Neighbors Growing Together | Oct 25, 2016

Beautiful dahlias sanctuary for pollinators

By Colleen T. Bell | Oct 06, 2016

To the editor:

I wanted to alert everyone to a community resource. There are two plots of blooming dahlias, one at homes near Sixth Street and Broadway Avenue and the other at Fifth Street and Broadway Avenue.

These flowers can start blooming in July (depends on when you plant and the weather) and will bloom until frost. They are in full bloom now. They are stunning. Rows of blooming flowers 4-7 feet tall!

According to Karl Katz, environmental consultant and foremost native pollinator expert, they provide a much needed sanctuary for pollinators, especially in the fall when there aren’t that many things blooming.

I have been growing them for years and discovered on my own how well they develop the soil and harvest water.
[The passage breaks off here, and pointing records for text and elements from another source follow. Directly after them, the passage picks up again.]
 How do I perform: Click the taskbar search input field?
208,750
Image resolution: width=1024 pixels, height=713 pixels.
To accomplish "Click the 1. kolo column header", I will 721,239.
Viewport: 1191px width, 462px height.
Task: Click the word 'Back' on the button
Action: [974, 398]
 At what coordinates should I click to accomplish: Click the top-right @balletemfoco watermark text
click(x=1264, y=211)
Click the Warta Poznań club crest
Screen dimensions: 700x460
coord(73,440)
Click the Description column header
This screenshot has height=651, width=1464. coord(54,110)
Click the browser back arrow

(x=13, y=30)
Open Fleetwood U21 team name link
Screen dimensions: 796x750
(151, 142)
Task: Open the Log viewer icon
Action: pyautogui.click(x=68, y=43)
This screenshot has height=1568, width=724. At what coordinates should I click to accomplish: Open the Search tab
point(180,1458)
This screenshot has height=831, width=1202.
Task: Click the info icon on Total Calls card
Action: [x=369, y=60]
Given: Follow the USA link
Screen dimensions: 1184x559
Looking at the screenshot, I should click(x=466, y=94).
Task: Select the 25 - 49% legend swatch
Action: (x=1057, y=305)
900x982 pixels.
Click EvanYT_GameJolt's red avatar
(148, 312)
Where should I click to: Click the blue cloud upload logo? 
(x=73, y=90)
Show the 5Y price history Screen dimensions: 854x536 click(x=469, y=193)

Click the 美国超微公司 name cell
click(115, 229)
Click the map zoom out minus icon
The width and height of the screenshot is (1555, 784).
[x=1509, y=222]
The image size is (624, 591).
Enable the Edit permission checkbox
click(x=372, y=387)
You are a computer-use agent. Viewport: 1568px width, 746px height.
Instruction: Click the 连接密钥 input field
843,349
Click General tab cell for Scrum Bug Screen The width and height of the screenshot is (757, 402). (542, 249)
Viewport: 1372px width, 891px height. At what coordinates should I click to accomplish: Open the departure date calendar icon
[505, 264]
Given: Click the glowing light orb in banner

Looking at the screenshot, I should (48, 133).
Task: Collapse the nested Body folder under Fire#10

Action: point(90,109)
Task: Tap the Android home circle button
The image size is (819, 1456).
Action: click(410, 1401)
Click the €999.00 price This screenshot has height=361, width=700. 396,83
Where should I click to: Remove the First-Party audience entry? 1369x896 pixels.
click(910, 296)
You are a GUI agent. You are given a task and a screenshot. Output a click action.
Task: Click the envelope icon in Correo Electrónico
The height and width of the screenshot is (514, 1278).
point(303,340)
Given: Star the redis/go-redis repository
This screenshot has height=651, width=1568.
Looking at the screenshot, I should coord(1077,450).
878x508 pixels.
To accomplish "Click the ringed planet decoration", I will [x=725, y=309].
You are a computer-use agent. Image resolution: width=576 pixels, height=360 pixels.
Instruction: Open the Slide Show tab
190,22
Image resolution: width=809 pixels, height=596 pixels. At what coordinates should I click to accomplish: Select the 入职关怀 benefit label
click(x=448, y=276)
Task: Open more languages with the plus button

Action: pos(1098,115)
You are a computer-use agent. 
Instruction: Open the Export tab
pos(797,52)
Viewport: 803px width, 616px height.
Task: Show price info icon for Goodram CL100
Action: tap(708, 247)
The worms love them and they pull water down because even though they grow from tubers, the tubers put out tons of finer root lines that go deep into the earth (though not as deep as many native prairie plants). Hence any rain water that falls on them doesn’t run off into the sewage system. It’s collected in the ground water.

This is a great service in the “parking” space between the sidewalk and roadway. We need to capture as much water as possible instead of having it run into our over worked sewer system.

On top of the environmental advantages, these are edible plants, flowers and tubers.

I hope that Fairfield can change its “rules” about growing tall things in “public” space, i.e. near the road, so these kind of plantings can continue all around town. These plants may be tall but they are in no way affecting traffic or visibility for drivers as they are planted now.

I’ve had the vision of making Fairfield the city of dahlias for many years. Seeing these has reminded me of that. I hope that everyone in the community can partake in their breathtaking beauty as soon as possible. The tubers multiply. If you want to try your hand, find a dahlia grower and they will probably have tubers to share.